Question

Evaluate the limits with either L'Hôpital's rule or previously learned methods. $$ \lim _{x \rightarrow 0} \frac{\sqrt{1+x}-\sqrt{1-x}}{x} $$

Short answer

The limit is 1.

Step-by-step solution

Identify the Form of the Limit

Examine the limit \( \lim _{x \rightarrow 0} \frac{\sqrt{1+x}-\sqrt{1-x}}{x} \). As \( x \rightarrow 0 \), both the numerator and the denominator approach zero, giving an indeterminate form \( \frac{0}{0} \). This suggests we can apply L'Hôpital's Rule.

Apply L'Hôpital's Rule

Since the limit is in an indeterminate form, apply L'Hôpital's Rule. This involves differentiating the numerator and the denominator separately. - Differentiate the numerator: \( \frac{d}{dx}(\sqrt{1+x} - \sqrt{1-x}) = \frac{1}{2\sqrt{1+x}} + \frac{1}{2\sqrt{1-x}} \).- Differentiate the denominator: \( \frac{d}{dx}(x) = 1 \).Thus, the limit becomes \( \lim _{x \rightarrow 0} \frac{\frac{1}{2\sqrt{1+x}} + \frac{1}{2\sqrt{1-x}}}{1} \).

Evaluate the Limit After Differentiation

Now, substitute \( x = 0 \) into the differentiated limit:\[ \lim _{x \rightarrow 0} \left( \frac{1}{2\sqrt{1+x}} + \frac{1}{2\sqrt{1-x}} \right) = \frac{1}{2\sqrt{1+0}} + \frac{1}{2\sqrt{1-0}} = \frac{1}{2} + \frac{1}{2} = 1. \]

Confirm the Result

After using L'Hôpital's Rule and evaluating the limit, we find that the initial limit \( \lim _{x \rightarrow 0} \frac{\sqrt{1+x}-\sqrt{1-x}}{x} = 1 \). Verify that the computed derivatives and substitutions were handled correctly to ensure no mistakes were made.

Key concepts

Indeterminate Forms

When analyzing limits in calculus, you may encounter expressions that initially seem undefined. These are known as indeterminate forms. They occur when a function's numerator and denominator both approach a value that makes the fraction appear undefined, such as \( \frac{0}{0} \) or \( \frac{\infty}{\infty} \). In these cases, straightforward substitution does not provide a clear answer. Instead, these suggest using advanced techniques like L'Hôpital's Rule to resolve them.
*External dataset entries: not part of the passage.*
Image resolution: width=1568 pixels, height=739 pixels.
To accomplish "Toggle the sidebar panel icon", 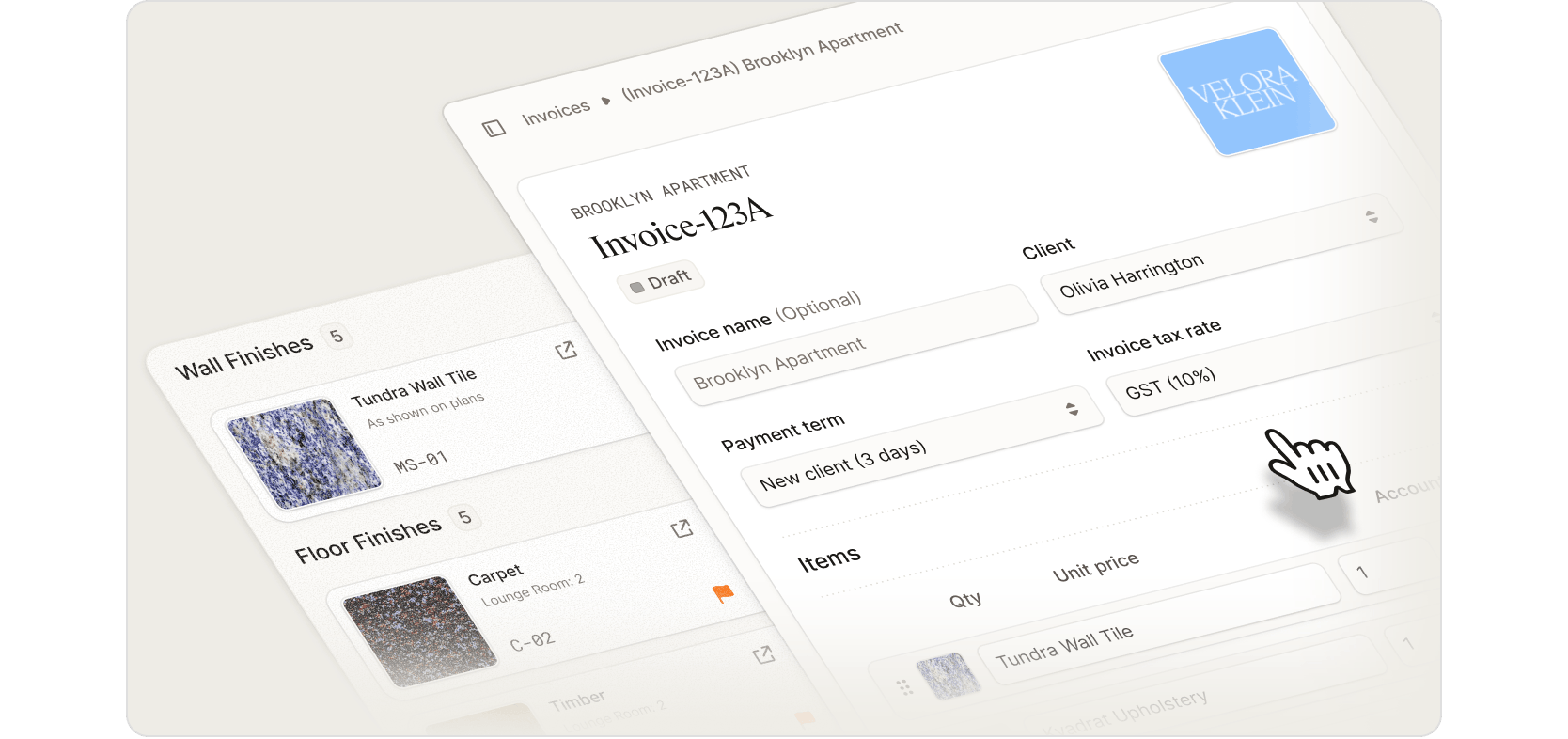I will point(494,128).
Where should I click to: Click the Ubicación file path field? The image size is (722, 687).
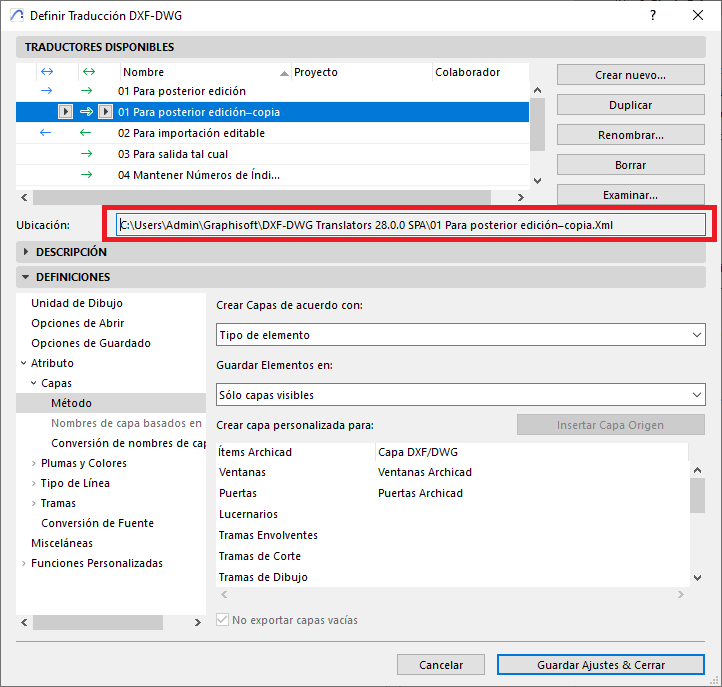tap(410, 225)
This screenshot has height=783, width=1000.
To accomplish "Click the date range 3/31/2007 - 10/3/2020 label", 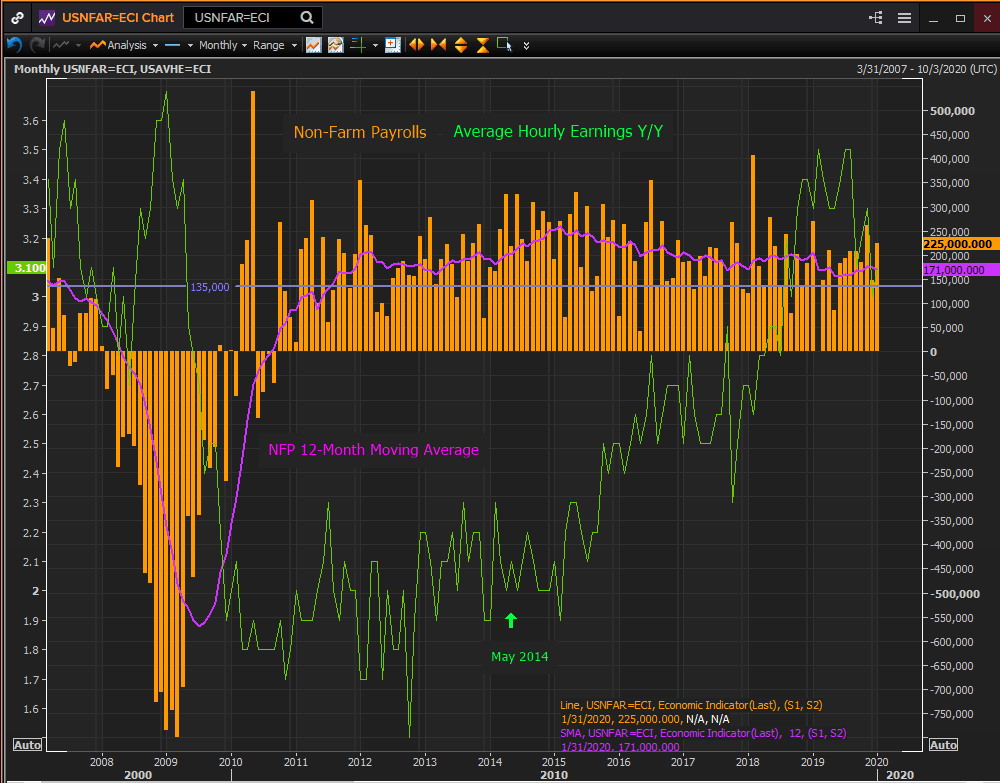I will tap(926, 69).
In the given exercise, we examined \( \lim_{x \to 0} \frac{\sqrt{1+x}-\sqrt{1-x}}{x} \). Both the numerator and the denominator approach zero as \( x \) approaches 0. When both the top and bottom of a fraction tend towards zero, it indicates the form \( \frac{0}{0} \), making it an ideal candidate for L'Hôpital's Rule. This rule helps solve such problems by differentiating the numerator and the denominator to find the limit.

Differentiation

Differentiation is the process of finding the derivative, or rate of change, of a function. It is a core concept in calculus that allows you to analyze how functions change over small intervals. This concept is crucial when applying L'Hôpital's Rule, as it requires finding derivatives of both the numerator and denominator of a limit expression.

In the context of our exercise, we need to differentiate \( \sqrt{1+x} - \sqrt{1-x} \) and \( x \). First, differentiate \( \sqrt{1+x} \), which results in \( \frac{1}{2\sqrt{1+x}} \), using the chain rule. A similar approach works for \( \sqrt{1-x} \), resulting in another \( \frac{1}{2\sqrt{1-x}} \). Differentiating \( x \) is straightforward, yielding 1. By finding these derivatives, we transform our problem into an easier limit evaluation, which is often much more manageable.

Limit Evaluation

Evaluating limits is a fundamental concept in calculus that involves finding the value a function approaches as the input approaches a certain point. When direct substitution in a limit leads to an indeterminate form, techniques like L'Hôpital’s Rule become invaluable.

Once you've applied differentiation to handle the indeterminate form \( \frac{0}{0} \), the next step is substituting back into the limit expression. In this exercise, after differentiating both parts of the fraction, we substitute \( x = 0 \) back into the differentiated forms: \( \frac{1}{2\sqrt{1+x}} + \frac{1}{2\sqrt{1-x}} \). Each half becomes \( \frac{1}{2} \) as \( x \rightarrow 0 \) simplifies into \( \frac{1}{2\sqrt{1}} \). Therefore, the limit evaluates neatly to 1.

This sequence of steps not only simplifies the initially complex expression but also ensures accuracy, confirming the solution aligns with mathematical principles.